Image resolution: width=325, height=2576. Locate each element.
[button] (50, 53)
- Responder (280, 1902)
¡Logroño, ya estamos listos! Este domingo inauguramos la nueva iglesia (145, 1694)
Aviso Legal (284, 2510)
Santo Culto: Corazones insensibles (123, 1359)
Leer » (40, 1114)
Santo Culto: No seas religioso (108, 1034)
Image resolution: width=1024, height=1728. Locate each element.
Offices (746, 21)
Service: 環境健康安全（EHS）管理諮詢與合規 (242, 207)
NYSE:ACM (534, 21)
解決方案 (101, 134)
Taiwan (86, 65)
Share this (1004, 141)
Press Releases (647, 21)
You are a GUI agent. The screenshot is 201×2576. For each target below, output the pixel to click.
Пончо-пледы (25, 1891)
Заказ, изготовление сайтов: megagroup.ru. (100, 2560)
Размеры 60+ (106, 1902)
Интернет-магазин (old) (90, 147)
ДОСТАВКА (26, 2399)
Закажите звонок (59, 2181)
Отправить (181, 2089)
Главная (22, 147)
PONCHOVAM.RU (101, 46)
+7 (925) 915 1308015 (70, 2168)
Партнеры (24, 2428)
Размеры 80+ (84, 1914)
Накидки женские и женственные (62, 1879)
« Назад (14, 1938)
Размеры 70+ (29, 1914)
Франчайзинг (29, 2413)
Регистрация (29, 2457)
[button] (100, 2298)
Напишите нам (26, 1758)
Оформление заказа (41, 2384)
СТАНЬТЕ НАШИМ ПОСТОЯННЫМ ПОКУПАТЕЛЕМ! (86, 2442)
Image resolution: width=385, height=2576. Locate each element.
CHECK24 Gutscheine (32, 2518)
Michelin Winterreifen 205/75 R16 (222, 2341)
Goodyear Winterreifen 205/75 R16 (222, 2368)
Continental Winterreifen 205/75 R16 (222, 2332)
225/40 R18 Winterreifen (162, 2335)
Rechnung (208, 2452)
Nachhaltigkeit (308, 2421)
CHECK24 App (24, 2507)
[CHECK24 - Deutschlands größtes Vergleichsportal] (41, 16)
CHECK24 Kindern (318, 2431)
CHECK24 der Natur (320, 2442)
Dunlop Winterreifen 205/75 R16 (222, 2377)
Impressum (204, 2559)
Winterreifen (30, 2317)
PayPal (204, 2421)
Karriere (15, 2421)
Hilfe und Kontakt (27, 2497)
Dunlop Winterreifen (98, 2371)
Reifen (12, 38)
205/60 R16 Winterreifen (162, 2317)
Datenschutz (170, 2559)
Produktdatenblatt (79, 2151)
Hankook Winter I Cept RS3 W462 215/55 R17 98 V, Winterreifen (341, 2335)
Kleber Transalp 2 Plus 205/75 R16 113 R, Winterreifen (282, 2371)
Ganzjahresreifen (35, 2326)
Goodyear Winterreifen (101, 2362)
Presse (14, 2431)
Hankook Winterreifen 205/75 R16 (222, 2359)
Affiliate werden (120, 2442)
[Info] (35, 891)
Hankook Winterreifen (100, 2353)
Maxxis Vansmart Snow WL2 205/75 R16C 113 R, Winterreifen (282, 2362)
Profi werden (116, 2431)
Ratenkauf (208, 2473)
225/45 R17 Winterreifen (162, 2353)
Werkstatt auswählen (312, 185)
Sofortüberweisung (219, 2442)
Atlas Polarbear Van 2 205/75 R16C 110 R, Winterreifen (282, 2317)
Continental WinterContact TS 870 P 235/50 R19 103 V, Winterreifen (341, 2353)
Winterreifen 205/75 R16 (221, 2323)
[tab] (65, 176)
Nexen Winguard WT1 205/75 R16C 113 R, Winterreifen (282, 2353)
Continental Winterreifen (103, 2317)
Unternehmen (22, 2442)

********

TRY IT »
In the records above, the line with "Taiwan (86, 65)" marks the start and the line with "Image resolution: width=385, height=2576." marks the end; copy that stretch exactly, both lines included, and nothing else.

RESULT »
Taiwan (86, 65)
Share this (1004, 141)
Press Releases (647, 21)
You are a GUI agent. The screenshot is 201×2576. For each target below, output the pixel to click.
Пончо-пледы (25, 1891)
Заказ, изготовление сайтов: megagroup.ru. (100, 2560)
Размеры 60+ (106, 1902)
Интернет-магазин (old) (90, 147)
ДОСТАВКА (26, 2399)
Закажите звонок (59, 2181)
Отправить (181, 2089)
Главная (22, 147)
PONCHOVAM.RU (101, 46)
+7 (925) 915 1308015 (70, 2168)
Партнеры (24, 2428)
Размеры 80+ (84, 1914)
Накидки женские и женственные (62, 1879)
« Назад (14, 1938)
Размеры 70+ (29, 1914)
Франчайзинг (29, 2413)
Регистрация (29, 2457)
[button] (100, 2298)
Напишите нам (26, 1758)
Оформление заказа (41, 2384)
СТАНЬТЕ НАШИМ ПОСТОЯННЫМ ПОКУПАТЕЛЕМ! (86, 2442)
Image resolution: width=385, height=2576. Locate each element.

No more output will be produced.